A pecuária nacional ainda é um tema que não exploramos com frequência aqui no blog, por esse motivo, trazemos um pouquinho mais do panorama atual desse segmento tão importante da agropecuária nacional e quais são as projeções até o final deste ano.

De acordo com reportagem publicada pela revista Forbes, as estimativas mais atuais indicam que existe a possibilidade de um incremento de 10% no abate de bovinos em 2023 o equivalente a 33 milhões de cabeças, o que representaria o maior volume desde 2014 além do crescimento da produção de carne que tem crescido 8% chegando a 8,7 milhões de toneladas sendo considerada a maior produção da história.

Para o próximo ano as perspectivas de crescimento seguem já que se espera que a oferta de animais esteja elevada e a participação das fêmeas siga maior do que a média histórica o que consequentemente aumenta também a disponibilidade de carne bovina diminuindo a valorização real do boi gordo e da carne no próximo ano. 

Já para 2025 até 2027 as previsões já não são tão otimistas porque são projetados o início da fase de retenção das fêmeas e a partir disso a produção de carne deverá voltar a cair. Para o ano de 2026 estima-se que o abate tenha números próximos aos 29,6 milhões de cabeças, representando uma produção que pode variar entre 7,3 milhões de toneladas a 8,7 milhões, tendo como estimativa base às 8 milhões de toneladas em 2026.

Com isso, a previsão é de que o nosso país continue liderando as exportações mundiais de carne bovina, com 2 milhões de toneladas até o final deste ano, o segundo maior valor da história, não superando apenas os números de 2022, ficando 1% abaixo do recorde. 

Para os seguintes anos a expectativa é que ocorram consecutivos avanços anuais com a consolidação do mercado asiático para a comercialização da carne brasileira e um menor consumo por parte dos Estados Unidos que hoje é o maior produtor do mundo.

No entanto, é preciso estar atento também ao mercado nacional que atualmente é o grande gargalo já que o poder de compra da população que tem caído incentiva a indústria a exportar.

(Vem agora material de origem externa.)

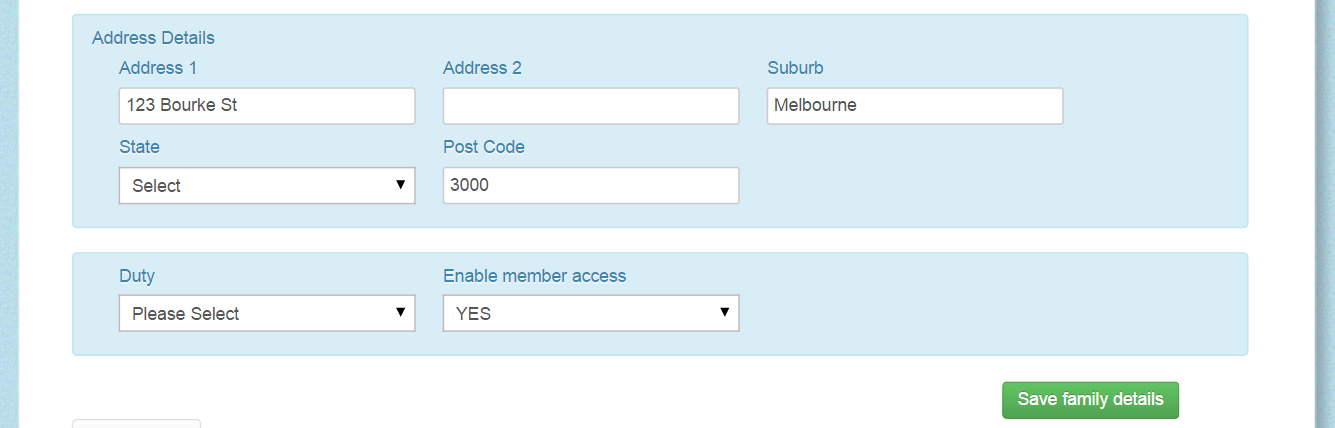
Task: Click the Enable member access label
Action: 534,276
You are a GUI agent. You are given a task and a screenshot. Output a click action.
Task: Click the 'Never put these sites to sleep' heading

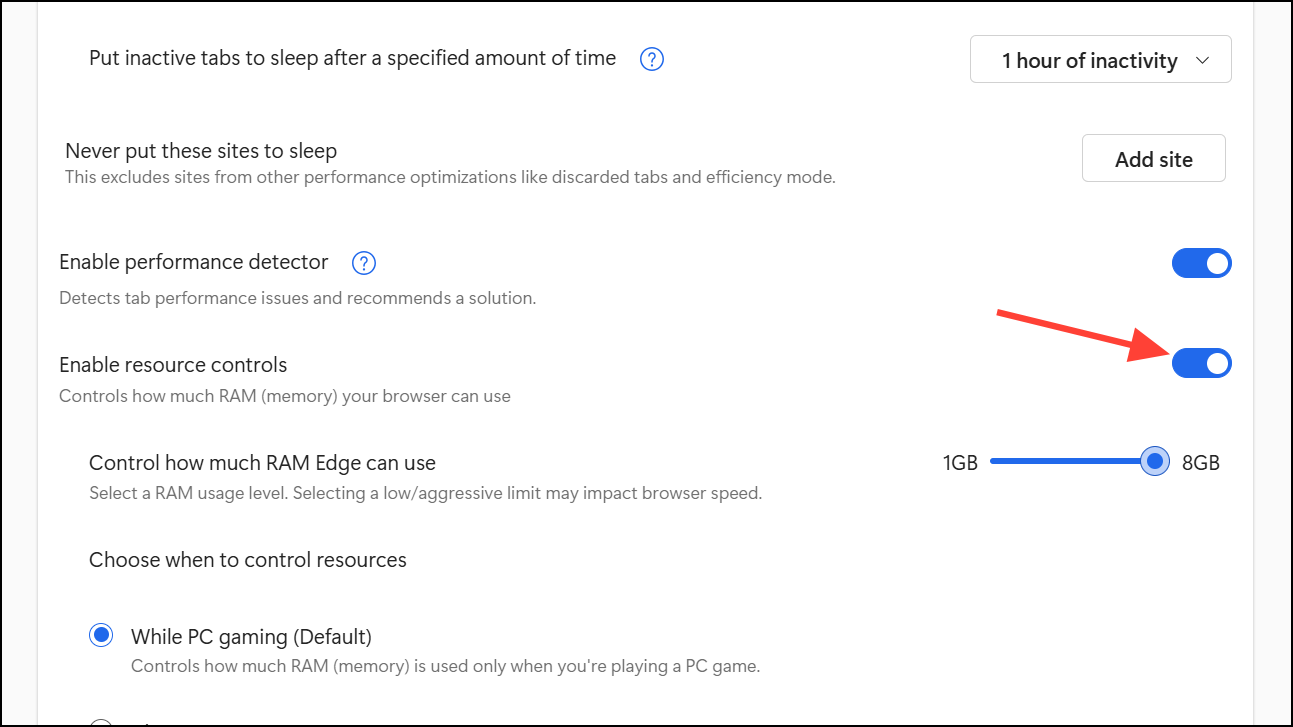pyautogui.click(x=201, y=151)
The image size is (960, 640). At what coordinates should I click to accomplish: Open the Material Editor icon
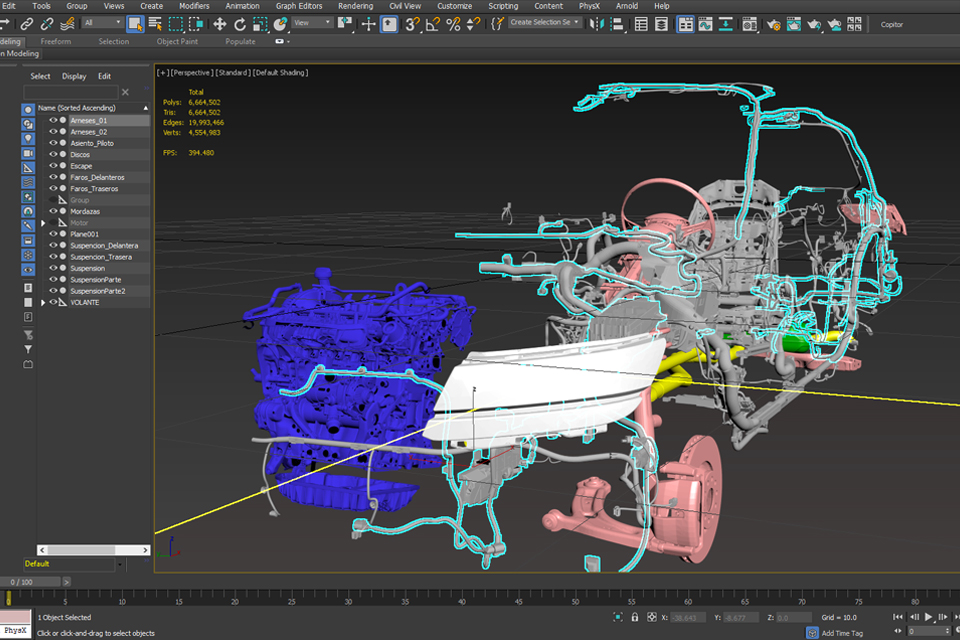click(x=749, y=23)
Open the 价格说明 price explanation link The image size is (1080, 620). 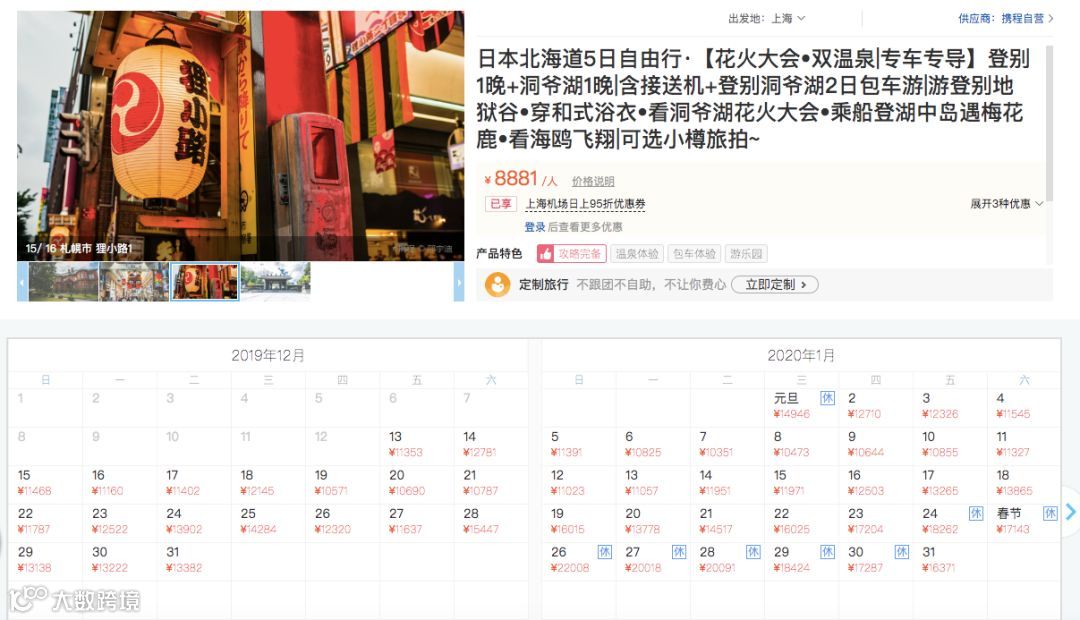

Contudo, o ciclo da queda de juros no Brasil alinhado a um governo mais expansionista pode fazer com que esse cenário em um curto prazo se torne mais otimista. 

67% da carne produzida tem ficado no país, o que está sendo um determinante termômetro para o preço da pecuária nesse ano. O esperado é que o consumo interno atinja 6 milhões de toneladas, um aumento de 15,8% no comparativo anual o correspondente ao consumo de 29 kg de carne bovina por habitante em 2023. Consumo esse que tende a diminuir nos próximos anos podendo chegar até os 23,7 kg por habitante.

Conta para a gente, você concorda com essas projeções?